---- Data for this task
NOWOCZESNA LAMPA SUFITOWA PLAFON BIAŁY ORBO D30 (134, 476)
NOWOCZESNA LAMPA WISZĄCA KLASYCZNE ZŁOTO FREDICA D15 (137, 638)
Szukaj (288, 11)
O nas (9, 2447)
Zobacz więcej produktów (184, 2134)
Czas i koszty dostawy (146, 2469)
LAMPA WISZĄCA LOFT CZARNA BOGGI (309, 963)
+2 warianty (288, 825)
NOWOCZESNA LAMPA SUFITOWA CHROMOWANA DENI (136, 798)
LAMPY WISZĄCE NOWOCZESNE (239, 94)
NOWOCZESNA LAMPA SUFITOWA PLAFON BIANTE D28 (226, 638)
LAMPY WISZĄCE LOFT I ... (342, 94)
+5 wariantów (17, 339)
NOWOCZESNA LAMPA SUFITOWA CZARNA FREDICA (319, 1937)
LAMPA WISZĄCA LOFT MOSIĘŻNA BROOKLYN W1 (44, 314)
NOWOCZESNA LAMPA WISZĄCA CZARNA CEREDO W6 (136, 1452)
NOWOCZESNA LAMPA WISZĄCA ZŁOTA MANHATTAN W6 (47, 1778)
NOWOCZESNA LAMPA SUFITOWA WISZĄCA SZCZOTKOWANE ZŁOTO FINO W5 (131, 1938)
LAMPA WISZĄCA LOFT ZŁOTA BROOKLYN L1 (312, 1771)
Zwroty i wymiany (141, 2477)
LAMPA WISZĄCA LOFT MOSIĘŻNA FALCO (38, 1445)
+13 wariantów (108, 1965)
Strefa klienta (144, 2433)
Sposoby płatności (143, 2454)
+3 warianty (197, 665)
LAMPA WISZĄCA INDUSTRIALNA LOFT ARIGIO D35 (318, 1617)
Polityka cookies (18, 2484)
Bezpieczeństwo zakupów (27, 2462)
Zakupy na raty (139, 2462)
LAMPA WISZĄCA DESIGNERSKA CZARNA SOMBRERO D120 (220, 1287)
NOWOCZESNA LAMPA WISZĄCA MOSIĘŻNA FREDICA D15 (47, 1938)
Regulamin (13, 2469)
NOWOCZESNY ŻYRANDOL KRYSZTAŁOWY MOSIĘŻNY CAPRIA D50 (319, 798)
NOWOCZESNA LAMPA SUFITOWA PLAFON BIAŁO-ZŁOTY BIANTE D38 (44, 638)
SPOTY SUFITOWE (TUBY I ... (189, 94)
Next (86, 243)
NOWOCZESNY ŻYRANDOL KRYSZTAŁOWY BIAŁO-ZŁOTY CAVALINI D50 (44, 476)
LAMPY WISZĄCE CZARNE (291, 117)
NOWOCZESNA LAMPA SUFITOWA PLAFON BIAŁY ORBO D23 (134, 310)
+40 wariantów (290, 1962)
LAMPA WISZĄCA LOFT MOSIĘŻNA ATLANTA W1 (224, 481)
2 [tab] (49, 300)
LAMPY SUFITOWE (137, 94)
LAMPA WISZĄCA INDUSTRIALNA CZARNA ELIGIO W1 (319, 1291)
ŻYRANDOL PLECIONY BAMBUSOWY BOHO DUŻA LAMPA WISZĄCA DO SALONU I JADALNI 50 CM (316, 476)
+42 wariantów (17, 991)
--------
◆ Work instruction:
Above are the records; from them, give again exactly the lines from the one containing "wariantów (17, 339)" to the one containing "Strefa klienta (144, 2433)", both lines included, and nothing more.

◆ Answer box:
+5 wariantów (17, 339)
NOWOCZESNA LAMPA SUFITOWA CZARNA FREDICA (319, 1937)
LAMPA WISZĄCA LOFT MOSIĘŻNA BROOKLYN W1 (44, 314)
NOWOCZESNA LAMPA WISZĄCA CZARNA CEREDO W6 (136, 1452)
NOWOCZESNA LAMPA WISZĄCA ZŁOTA MANHATTAN W6 (47, 1778)
NOWOCZESNA LAMPA SUFITOWA WISZĄCA SZCZOTKOWANE ZŁOTO FINO W5 (131, 1938)
LAMPA WISZĄCA LOFT ZŁOTA BROOKLYN L1 (312, 1771)
Zwroty i wymiany (141, 2477)
LAMPA WISZĄCA LOFT MOSIĘŻNA FALCO (38, 1445)
+13 wariantów (108, 1965)
Strefa klienta (144, 2433)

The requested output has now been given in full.